He’s in. After weeks of speculation, disgraced ex-Rep. Anthony Weiner has officially thrown his hat into the mayor’s race, announcing he’s running with a new video posted on his revamped campaign website at midnight on Wednesday.
“Look, I made some big mistakes. And I know I let a lot of people down. But I’ve also learned some tough lessons,” he says in the video, which opens with a family scene of the former councilman and his wife, Huma Abedin, having breakfast in their kitchen with their young son.
“I’m running for mayor ’cause I’ve been fighting for the middle class and those struggling to make it my entire life. And I hope I get a second chance to work for you,” he says into the camera in the 2-minute, slickly-shot reel.
The video goes on to show iconic scenes of the city and images of Mr. Weiner growing up in Brooklyn, and goes on to outline a platform that includes dropping fines for small businesses and more opportunities for the middle class.
He also gets an endorsement from his wife, Ms. Abedin, who revealed she was pregnant after the scandal broke. “We love this city and no one’ll work harder to make it better than Anthony,” she says, sitting next to her husband on the steps of his childhood home.
The announcement comes nearly two years to the day after Mr. Weiner destroyed his Congressional career by tweeting out a photo of his underwear-clad crotch that had been intended as a private message–and then repeatedly lying about it in interviews and at press conferences, claiming his account had been hacked. He eventually admitted to having inappropriate relationships with half a dozen women online, sending them lewd text messages and images.
At the time, the idea a comeback seemed incomprehensible.
But Mr. Weiner has been plotting one for months, beginning with a glossy New York Times profile, followed by a round of television interviews and a return to Twitter–where he has been touting proposals from a largely-recycled book of policy proposals.
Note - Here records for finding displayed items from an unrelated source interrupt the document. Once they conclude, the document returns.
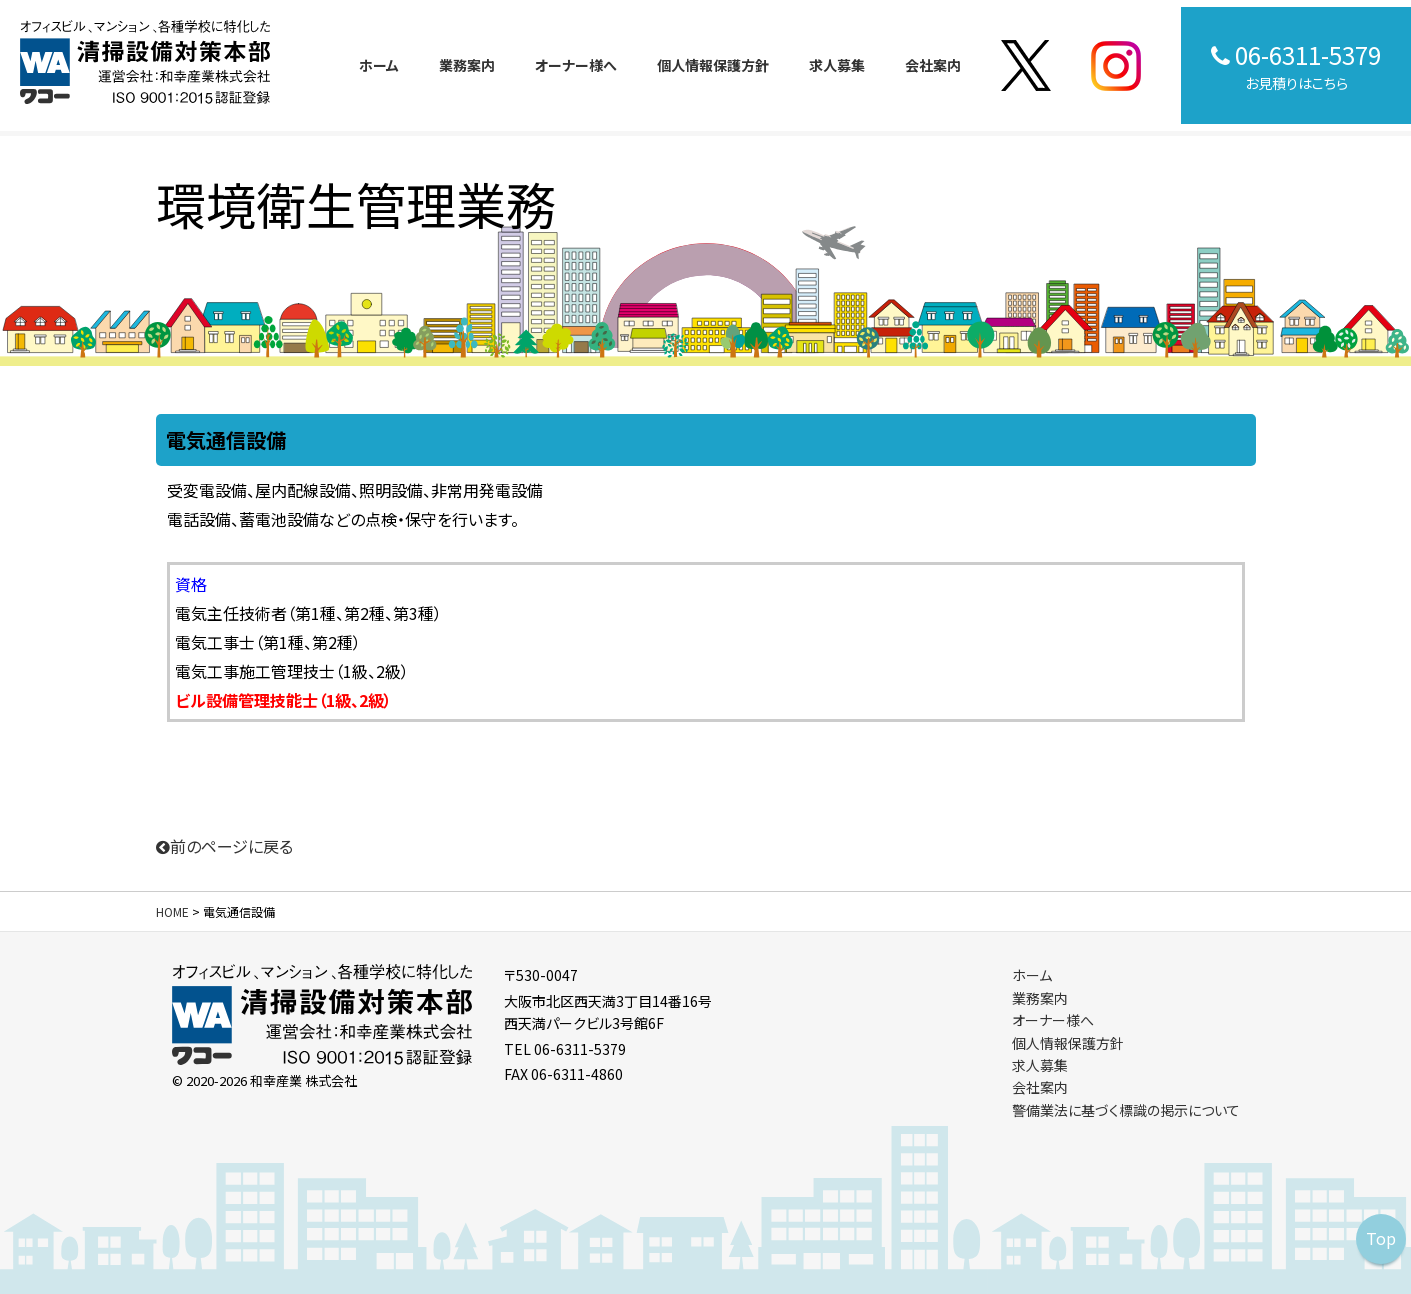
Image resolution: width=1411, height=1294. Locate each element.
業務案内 (467, 65)
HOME (172, 911)
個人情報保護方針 (713, 65)
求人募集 (837, 65)
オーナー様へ (576, 65)
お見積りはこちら (1296, 65)
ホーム (379, 65)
Now, Mr. Weiner’s entree has the power to turn the race on its head. While the scandal might give many voters pause, it also cemented Mr. Weiner’s name recognition. And with more than $4 million in his campaign account, he’ll be able to pack a punch.
Observers have been mixed about how Mr. Weiner will impact the field, but Public Advocate Bill de Blasio appears to have the most to lose. A long-time Brooklyn resident and fellow former councilman, Mr. Weiner is expected to appeal to the same outer-borough, ethnic whites and progressive voters who feel Council Speaker Christine Quinn, the race’s early front-runner, has been too close to the current mayor.
A recent poll showed Mr. Weiner would enter the race in second place, behind only Ms. Quinn.
Update (2:13 a.m.):
It appears Mr. Weiner’s campaign may have pulled the trigger earlier than intended. Shortly after the campaign’s new “Weiner for Mayor” website went live, it reverted back to an older version of the site that had been up since Mr. Weiner’s resignation. Then, just after 2 a.m., the mayoral version was restored.
Mr. Weiner did not respond to requests for comment on whether there had indeed been a mix-up, but sources told The Post the video wasn’t supposed to be posted until later Wednesday. The video remained available via YouTube.